[Collected data entries]
============================================================
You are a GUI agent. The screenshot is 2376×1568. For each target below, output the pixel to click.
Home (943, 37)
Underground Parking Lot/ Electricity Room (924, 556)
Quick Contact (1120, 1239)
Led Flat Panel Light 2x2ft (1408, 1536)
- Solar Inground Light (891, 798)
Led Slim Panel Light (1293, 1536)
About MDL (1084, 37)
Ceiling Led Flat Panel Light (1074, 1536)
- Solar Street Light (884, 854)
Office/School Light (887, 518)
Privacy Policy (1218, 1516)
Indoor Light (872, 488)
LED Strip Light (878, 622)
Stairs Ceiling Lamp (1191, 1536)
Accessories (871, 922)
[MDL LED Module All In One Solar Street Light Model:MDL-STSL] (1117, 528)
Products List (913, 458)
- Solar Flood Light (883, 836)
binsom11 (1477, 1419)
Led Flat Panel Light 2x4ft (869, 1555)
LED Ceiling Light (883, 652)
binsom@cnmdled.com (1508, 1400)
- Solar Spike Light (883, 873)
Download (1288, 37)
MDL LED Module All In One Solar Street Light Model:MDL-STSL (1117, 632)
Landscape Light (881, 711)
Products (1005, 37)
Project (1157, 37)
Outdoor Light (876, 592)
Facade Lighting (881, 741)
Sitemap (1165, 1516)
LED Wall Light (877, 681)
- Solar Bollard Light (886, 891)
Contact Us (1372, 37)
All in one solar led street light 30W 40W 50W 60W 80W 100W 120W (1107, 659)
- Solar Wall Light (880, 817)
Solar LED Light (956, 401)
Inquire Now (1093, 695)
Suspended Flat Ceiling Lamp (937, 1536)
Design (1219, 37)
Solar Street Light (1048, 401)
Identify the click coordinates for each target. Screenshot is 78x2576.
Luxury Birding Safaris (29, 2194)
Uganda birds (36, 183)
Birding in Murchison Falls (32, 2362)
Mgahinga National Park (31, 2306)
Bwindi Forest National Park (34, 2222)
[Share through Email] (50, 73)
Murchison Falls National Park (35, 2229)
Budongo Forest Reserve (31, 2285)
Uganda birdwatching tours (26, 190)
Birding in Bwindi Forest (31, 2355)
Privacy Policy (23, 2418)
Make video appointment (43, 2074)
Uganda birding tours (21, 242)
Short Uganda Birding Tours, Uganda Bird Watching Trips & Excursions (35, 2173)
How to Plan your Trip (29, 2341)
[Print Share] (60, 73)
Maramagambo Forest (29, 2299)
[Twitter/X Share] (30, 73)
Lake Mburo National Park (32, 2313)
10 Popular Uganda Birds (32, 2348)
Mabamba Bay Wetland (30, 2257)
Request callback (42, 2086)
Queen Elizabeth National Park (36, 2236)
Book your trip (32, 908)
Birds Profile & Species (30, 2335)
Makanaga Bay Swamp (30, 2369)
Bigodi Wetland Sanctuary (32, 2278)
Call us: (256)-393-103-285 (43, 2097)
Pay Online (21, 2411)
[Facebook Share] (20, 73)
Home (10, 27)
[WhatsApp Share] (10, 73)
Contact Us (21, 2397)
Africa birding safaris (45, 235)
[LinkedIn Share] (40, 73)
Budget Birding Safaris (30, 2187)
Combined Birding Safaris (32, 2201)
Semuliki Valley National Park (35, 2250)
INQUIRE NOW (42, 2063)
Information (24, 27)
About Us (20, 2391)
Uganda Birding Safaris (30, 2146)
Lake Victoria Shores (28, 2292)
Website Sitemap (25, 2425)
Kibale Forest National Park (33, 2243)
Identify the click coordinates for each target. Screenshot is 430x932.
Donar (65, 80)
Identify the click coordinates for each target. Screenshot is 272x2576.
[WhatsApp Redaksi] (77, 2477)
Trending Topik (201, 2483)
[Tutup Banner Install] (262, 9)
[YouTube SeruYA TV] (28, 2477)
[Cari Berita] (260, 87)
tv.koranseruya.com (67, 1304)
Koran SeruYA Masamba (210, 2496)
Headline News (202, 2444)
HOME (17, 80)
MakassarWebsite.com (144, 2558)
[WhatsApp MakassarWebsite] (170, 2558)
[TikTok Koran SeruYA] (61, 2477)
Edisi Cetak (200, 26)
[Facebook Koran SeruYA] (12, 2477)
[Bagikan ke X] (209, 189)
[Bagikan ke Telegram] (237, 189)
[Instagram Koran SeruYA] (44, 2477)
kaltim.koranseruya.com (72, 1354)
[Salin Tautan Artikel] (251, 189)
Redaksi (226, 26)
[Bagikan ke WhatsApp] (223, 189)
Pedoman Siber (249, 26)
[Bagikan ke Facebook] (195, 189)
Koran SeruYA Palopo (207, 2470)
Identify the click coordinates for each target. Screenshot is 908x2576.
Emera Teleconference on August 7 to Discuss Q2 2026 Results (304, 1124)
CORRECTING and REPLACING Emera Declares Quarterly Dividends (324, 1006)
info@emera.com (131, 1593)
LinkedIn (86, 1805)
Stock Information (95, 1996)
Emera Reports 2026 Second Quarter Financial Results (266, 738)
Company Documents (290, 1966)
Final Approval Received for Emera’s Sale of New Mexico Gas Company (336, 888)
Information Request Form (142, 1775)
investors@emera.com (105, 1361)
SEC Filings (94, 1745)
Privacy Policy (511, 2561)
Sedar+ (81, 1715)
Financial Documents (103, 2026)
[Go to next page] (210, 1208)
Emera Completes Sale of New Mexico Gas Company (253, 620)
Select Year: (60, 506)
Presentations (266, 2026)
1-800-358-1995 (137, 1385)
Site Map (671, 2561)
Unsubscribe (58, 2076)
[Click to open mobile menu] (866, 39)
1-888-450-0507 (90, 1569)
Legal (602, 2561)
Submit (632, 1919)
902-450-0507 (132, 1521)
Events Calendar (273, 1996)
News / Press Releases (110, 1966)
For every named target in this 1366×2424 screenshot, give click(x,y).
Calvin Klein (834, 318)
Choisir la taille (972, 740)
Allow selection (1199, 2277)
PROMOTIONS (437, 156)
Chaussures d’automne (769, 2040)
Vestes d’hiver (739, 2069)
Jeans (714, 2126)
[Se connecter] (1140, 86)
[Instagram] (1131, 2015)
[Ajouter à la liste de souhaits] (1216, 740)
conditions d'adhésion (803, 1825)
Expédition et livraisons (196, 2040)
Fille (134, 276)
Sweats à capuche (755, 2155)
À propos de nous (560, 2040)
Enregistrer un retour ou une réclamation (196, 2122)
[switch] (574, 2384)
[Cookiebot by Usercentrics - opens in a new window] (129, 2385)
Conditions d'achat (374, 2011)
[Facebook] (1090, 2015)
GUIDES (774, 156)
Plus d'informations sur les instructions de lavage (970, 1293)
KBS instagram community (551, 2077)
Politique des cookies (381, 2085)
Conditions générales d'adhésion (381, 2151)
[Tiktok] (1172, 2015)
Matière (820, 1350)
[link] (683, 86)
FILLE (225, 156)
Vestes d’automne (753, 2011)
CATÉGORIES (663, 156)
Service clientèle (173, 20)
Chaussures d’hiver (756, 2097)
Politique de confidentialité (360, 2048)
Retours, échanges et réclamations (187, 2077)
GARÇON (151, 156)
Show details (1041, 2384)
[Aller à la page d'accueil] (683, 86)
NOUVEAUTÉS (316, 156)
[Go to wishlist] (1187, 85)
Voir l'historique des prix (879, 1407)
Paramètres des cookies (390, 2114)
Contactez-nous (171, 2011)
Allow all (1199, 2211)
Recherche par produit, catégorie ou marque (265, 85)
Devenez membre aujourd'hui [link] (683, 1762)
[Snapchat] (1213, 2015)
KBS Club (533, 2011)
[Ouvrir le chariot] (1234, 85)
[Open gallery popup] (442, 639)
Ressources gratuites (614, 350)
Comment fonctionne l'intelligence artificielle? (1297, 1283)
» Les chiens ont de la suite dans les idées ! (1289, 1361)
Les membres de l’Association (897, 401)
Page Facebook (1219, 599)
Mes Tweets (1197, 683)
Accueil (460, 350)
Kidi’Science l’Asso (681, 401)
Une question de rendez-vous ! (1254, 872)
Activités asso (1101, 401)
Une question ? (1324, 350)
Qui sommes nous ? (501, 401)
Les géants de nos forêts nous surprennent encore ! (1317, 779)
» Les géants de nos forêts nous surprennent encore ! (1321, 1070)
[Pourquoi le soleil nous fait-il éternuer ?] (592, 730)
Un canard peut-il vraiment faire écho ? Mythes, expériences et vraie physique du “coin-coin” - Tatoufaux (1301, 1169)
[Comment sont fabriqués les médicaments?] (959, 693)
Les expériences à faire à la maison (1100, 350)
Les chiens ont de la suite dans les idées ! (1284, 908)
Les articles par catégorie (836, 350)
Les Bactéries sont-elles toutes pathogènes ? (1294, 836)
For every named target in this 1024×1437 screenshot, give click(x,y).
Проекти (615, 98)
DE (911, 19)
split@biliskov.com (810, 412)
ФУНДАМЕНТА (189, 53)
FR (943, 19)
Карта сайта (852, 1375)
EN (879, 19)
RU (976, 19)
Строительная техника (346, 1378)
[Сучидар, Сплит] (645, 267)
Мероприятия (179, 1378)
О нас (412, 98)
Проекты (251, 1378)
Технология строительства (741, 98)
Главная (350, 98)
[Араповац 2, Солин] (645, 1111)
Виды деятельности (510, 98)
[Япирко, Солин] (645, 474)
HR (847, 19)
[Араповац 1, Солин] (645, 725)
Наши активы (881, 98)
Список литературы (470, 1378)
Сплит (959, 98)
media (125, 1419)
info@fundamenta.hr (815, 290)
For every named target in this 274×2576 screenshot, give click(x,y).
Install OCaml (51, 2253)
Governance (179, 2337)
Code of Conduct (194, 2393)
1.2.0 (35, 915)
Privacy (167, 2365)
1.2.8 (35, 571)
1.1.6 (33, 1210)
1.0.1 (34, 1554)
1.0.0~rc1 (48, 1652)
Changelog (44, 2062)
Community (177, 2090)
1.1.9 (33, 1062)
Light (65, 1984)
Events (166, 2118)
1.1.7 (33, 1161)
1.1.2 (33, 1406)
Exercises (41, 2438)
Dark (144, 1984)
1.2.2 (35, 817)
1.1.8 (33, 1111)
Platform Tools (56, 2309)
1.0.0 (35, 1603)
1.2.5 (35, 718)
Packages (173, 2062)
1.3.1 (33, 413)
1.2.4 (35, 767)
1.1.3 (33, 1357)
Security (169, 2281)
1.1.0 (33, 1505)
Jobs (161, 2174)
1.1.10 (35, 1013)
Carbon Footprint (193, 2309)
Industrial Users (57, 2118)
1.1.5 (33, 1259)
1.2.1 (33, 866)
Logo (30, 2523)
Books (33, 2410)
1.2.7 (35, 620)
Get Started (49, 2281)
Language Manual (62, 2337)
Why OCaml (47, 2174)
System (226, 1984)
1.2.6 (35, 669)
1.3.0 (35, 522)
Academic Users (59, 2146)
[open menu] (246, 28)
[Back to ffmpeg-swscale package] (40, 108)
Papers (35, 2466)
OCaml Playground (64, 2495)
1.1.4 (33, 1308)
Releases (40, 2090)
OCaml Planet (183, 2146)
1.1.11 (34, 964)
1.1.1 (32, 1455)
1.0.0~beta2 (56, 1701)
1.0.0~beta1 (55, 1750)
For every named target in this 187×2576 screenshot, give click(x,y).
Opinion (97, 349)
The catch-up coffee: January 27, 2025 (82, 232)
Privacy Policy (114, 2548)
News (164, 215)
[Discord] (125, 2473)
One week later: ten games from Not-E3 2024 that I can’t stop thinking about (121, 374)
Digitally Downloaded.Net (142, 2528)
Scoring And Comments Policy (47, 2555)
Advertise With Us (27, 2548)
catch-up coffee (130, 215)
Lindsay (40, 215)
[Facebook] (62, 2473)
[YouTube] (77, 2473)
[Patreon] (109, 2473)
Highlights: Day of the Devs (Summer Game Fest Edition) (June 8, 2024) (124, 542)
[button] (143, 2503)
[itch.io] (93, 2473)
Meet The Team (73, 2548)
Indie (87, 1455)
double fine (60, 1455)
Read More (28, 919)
============================================================
#### THE PROBLEM
Retype only the lines above between the line with "Legal (602, 2561)" and the line with "[Cookiebot by Usercentrics", counting those two lines as well, and keep every character as it is.

#### PROBLEM SOLUTION
Legal (602, 2561)
Submit (632, 1919)
902-450-0507 (132, 1521)
Events Calendar (273, 1996)
News / Press Releases (110, 1966)
For every named target in this 1366×2424 screenshot, give click(x,y).
Calvin Klein (834, 318)
Choisir la taille (972, 740)
Allow selection (1199, 2277)
PROMOTIONS (437, 156)
Chaussures d’automne (769, 2040)
Vestes d’hiver (739, 2069)
Jeans (714, 2126)
[Se connecter] (1140, 86)
[Instagram] (1131, 2015)
[Ajouter à la liste de souhaits] (1216, 740)
conditions d'adhésion (803, 1825)
Expédition et livraisons (196, 2040)
Fille (134, 276)
Sweats à capuche (755, 2155)
À propos de nous (560, 2040)
Enregistrer un retour ou une réclamation (196, 2122)
[switch] (574, 2384)
[Cookiebot by Usercentrics - opens in a new window] (129, 2385)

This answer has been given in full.